Segment Open
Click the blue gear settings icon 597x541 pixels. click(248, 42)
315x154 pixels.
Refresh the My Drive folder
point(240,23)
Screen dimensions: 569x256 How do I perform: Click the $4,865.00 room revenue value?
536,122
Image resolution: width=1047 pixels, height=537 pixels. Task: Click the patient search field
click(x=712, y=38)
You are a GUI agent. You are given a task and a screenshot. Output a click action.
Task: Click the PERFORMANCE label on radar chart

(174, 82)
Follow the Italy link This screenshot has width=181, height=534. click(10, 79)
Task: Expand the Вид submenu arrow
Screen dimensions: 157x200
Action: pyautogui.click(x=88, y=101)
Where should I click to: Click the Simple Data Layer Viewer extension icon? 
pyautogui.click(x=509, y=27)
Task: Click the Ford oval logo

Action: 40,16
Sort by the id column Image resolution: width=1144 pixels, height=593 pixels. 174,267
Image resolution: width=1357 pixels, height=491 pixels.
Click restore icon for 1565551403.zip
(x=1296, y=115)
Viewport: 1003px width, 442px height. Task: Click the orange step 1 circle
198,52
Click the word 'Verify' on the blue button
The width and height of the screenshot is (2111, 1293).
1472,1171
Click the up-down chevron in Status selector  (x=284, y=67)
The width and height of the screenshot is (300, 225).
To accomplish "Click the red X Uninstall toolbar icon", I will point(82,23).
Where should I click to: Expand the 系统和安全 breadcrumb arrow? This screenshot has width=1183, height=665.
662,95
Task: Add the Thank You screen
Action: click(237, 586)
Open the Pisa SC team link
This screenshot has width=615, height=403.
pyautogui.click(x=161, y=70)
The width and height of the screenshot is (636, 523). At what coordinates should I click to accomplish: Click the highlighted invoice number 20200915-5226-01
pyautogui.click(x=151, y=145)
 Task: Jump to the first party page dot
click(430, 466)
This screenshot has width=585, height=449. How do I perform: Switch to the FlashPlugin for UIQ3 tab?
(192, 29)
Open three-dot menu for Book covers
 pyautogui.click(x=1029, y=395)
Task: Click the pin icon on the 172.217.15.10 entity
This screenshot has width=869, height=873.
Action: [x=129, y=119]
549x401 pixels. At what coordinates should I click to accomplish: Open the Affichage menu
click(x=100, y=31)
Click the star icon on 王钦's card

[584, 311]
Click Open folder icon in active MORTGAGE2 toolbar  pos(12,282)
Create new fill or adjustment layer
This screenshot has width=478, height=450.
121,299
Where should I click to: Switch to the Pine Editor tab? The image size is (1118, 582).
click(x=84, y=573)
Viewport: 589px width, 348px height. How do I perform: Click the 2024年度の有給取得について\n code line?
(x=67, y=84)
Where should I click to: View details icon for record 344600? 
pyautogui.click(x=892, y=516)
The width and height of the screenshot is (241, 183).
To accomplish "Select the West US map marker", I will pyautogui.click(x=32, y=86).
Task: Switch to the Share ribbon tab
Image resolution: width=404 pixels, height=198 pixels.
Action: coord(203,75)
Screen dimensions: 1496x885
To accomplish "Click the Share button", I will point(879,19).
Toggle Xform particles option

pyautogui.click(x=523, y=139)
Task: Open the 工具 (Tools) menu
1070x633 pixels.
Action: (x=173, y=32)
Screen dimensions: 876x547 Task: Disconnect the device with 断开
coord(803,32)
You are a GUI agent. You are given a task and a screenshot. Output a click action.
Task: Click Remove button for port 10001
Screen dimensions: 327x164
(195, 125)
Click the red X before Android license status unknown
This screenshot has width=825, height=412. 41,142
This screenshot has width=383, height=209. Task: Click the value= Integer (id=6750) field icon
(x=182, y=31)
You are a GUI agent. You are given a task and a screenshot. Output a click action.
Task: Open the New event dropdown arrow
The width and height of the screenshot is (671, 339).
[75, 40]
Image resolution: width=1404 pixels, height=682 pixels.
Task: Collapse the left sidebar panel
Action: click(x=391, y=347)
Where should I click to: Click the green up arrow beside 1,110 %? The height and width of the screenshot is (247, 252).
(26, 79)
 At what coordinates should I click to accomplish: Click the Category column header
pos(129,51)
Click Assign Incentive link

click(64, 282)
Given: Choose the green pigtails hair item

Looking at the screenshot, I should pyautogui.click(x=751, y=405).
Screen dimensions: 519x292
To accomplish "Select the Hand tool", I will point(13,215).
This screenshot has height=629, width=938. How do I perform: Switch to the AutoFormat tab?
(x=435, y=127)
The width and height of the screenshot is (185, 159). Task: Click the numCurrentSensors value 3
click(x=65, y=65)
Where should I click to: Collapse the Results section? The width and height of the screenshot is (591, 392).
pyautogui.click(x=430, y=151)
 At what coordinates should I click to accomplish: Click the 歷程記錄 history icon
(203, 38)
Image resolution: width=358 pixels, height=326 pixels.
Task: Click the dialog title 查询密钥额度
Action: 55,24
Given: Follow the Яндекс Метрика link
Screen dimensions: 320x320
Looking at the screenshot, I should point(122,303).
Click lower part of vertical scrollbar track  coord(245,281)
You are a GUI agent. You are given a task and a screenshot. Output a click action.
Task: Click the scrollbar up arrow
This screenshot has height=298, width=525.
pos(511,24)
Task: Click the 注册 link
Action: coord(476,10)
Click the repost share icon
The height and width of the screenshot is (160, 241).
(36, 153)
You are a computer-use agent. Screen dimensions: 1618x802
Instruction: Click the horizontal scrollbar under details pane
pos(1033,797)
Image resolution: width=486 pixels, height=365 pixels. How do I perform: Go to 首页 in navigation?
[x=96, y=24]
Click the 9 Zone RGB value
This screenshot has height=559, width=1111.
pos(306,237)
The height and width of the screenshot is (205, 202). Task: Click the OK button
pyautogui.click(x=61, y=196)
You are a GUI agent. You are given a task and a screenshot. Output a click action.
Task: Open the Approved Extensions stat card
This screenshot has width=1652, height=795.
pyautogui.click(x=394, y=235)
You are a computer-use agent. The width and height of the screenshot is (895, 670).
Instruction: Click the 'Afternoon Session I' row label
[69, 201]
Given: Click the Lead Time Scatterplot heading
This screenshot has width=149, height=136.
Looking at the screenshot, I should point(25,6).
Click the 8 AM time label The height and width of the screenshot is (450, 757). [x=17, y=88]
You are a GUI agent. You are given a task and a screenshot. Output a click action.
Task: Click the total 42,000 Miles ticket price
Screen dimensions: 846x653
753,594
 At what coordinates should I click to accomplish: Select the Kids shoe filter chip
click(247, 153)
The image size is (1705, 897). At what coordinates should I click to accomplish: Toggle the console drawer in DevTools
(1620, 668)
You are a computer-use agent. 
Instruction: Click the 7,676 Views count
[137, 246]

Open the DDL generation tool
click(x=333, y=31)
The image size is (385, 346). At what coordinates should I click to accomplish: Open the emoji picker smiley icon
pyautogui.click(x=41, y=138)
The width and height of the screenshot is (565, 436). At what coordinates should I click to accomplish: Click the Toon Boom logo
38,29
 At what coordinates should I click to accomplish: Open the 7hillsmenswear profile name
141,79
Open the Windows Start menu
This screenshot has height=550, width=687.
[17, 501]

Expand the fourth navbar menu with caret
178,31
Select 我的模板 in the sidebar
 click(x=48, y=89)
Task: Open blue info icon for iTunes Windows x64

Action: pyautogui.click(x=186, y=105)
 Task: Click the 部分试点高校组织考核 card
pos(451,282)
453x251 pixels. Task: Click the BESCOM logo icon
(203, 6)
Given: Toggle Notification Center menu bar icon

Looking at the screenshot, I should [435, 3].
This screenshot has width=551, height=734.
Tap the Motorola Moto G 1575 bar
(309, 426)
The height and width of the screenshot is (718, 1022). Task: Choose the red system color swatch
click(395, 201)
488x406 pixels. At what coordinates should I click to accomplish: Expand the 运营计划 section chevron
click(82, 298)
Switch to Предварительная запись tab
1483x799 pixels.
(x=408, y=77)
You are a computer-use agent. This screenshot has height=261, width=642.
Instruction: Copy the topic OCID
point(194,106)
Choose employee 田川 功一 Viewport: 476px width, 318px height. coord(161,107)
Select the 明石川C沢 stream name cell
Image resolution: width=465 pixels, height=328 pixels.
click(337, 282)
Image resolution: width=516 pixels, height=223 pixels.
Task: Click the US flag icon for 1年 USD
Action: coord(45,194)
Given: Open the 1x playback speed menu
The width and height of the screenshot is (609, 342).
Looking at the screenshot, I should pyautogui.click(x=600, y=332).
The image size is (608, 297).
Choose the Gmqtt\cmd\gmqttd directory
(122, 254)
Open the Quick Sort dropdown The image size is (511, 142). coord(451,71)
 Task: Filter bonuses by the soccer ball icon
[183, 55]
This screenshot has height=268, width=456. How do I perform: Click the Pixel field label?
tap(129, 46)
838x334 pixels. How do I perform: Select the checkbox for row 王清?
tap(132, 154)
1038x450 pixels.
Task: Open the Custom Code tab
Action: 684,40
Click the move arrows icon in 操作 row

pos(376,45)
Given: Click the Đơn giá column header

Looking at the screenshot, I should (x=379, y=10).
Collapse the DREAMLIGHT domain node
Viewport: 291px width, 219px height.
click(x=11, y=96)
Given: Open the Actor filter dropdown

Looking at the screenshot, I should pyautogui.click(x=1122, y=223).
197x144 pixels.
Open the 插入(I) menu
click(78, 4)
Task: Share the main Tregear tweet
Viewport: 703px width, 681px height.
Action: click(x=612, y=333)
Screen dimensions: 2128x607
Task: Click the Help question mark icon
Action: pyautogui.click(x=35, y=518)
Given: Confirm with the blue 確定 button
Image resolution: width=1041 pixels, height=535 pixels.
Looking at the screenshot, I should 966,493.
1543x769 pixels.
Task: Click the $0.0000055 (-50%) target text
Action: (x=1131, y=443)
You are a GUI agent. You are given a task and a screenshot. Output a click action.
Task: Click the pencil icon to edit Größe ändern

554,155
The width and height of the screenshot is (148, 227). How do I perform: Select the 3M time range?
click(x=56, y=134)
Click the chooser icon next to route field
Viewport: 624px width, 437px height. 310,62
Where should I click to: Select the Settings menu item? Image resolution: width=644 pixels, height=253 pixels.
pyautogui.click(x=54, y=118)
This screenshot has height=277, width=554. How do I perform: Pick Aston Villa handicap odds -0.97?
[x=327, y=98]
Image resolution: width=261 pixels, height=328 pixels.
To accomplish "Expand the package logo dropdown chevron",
Segment Closed
* [WHAT YOU HAVE TO DO]: Within the entries above, find the string "will" and return each line that holds it.

* [COMPLETED TASK]:
To accomplish "Click the red X Uninstall toolbar icon", I will point(82,23).
To accomplish "Select the West US map marker", I will pyautogui.click(x=32, y=86).
To accomplish "Click the Share button", I will point(879,19).
To accomplish "Select the Hand tool", I will point(13,215).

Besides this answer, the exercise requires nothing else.